Working in the heart of the city centre, Kevin said he had seen a lot of new faces on the tram line. "There was a lot of confusion at each of the stops as they tried to figure things out."

Irish Rail reported that all services were "very busy" throughout the evening and most Dart lines expected delays of more than 15 minutes.

Irritated bus user Aileen Griffin (22), heading home to Sandymount in the south of the city, told the Irish Independent she faced a 30-minute trek in the rain. "I don't live near the Dart or the Luas, so not being able to get a bus today has been a big pain."
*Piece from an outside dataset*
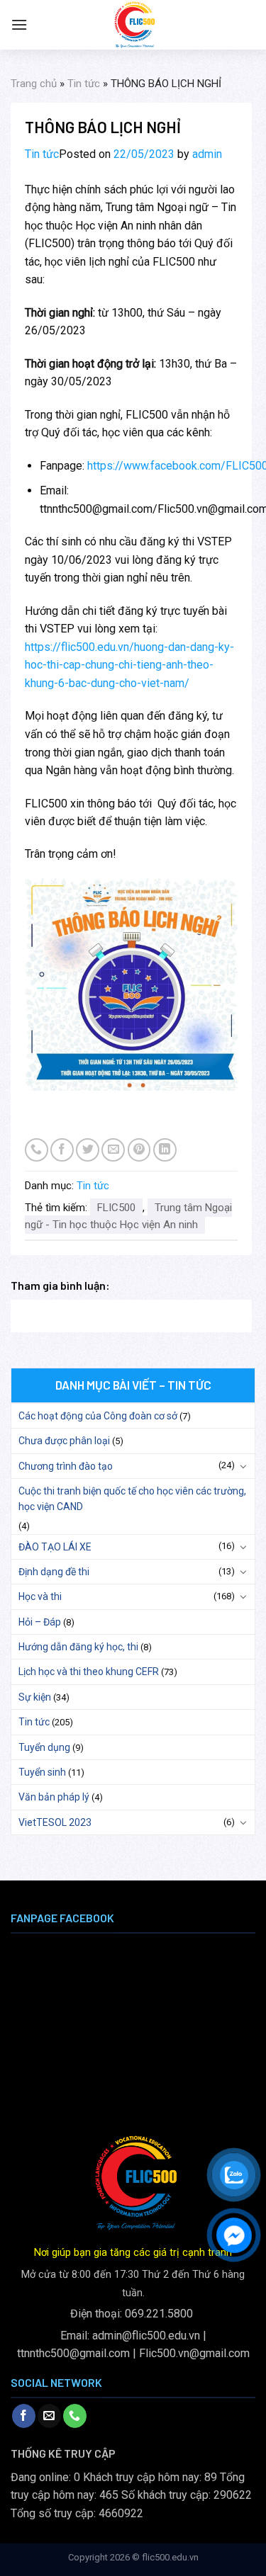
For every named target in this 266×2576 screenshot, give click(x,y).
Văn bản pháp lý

A striking driver outside Donnybrook bus depot. Photo: Laura Hutton/Collins Photo Agency
A striking driver outside Donnybrook bus depot. Photo: Laura Hutton/Collins Photo Agency

Another Dublin resident forced to take the Dart was Avril Collins (19), from Booterstown.

"I always take the bus because it stops right outside my house, so getting the train this morning was a new experience," she said.

"I was so afraid that something would go wrong that I practised earlier in the week."

But mother-of-two Emma Vealie (36) backed the strike action, saying that no complaining commuters had "walked in the shoes of the bus drivers".

Speaking to the Irish Independent, striking driver Maurice Coen (47) said that it was an extremely tough job at times.

He said many of his fellow drivers had experienced violent attacks on their vehicles and themselves during their time navigating the capital's commuter routes.

Threatened

"Drivers are threatened and bricks are thrown at buses. You should see the details of the numbers of windows that are repaired after being smashed," he said.

The 18-year veteran of the job said one passenger threatened him with an imitation firearm on the bus one night.

The man received a suspended sentence in court, he said. "I had to attend counselling and was out of work for three months. I was quite nervous going back to work. On my first day back, the man appeared at a bus stop and I had to allow him to travel," he added.